§ **Set task**
Can you locate every line in the entries that contains the word "device" and copy each one out? Only matches with the same capitalization count.

[Saved data entries]
-----
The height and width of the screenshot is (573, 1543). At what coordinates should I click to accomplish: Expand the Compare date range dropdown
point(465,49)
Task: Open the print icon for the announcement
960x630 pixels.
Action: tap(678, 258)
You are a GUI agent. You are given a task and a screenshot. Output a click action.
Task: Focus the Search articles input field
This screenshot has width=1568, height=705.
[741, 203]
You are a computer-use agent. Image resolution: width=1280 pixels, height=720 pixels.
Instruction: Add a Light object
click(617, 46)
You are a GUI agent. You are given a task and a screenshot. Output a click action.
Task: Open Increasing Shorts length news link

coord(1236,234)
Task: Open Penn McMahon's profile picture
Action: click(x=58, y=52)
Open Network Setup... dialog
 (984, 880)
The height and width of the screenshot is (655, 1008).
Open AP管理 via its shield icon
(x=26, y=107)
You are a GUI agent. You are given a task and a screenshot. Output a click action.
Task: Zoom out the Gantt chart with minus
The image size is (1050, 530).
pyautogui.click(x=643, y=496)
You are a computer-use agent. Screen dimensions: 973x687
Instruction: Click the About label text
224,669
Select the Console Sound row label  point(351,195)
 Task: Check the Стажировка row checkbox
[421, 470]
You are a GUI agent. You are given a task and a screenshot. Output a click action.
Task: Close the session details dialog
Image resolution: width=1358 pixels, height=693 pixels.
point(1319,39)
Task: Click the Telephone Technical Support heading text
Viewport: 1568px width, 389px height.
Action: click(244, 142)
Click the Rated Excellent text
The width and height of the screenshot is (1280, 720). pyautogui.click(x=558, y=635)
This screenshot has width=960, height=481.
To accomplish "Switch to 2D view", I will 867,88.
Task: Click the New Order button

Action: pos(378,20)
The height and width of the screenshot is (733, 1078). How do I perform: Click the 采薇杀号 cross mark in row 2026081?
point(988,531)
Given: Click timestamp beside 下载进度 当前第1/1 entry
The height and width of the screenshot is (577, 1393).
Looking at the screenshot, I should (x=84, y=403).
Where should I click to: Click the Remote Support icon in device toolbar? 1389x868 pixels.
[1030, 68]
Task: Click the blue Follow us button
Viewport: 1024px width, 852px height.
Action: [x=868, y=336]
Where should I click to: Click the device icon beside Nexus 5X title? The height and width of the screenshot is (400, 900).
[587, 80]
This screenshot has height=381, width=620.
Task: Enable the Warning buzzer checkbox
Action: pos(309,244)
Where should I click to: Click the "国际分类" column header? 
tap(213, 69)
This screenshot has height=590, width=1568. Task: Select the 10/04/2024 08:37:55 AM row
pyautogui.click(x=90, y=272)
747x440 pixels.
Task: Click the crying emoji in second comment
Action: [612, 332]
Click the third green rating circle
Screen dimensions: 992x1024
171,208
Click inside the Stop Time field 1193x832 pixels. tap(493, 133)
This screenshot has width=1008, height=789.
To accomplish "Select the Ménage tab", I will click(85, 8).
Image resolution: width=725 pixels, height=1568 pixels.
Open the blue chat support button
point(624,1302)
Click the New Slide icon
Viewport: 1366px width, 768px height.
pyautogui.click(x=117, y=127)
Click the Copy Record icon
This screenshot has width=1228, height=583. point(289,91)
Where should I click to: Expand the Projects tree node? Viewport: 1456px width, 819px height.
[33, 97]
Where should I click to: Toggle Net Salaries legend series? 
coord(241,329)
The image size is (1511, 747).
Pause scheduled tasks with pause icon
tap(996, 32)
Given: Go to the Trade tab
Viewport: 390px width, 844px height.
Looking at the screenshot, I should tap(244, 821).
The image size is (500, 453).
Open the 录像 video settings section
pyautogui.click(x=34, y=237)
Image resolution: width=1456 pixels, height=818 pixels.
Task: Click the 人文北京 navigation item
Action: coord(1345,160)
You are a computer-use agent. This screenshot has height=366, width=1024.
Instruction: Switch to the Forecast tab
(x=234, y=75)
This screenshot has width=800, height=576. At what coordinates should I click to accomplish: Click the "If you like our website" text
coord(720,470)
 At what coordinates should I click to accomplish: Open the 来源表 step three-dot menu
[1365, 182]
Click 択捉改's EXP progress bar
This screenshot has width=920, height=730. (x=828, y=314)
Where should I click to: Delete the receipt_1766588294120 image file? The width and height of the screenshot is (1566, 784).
-----
§ **Solution for this exercise**
Where should I click to: Click the Remote Support icon in device toolbar? 1389x868 pixels.
Where should I click to: Click the device icon beside Nexus 5X title? The height and width of the screenshot is (400, 900).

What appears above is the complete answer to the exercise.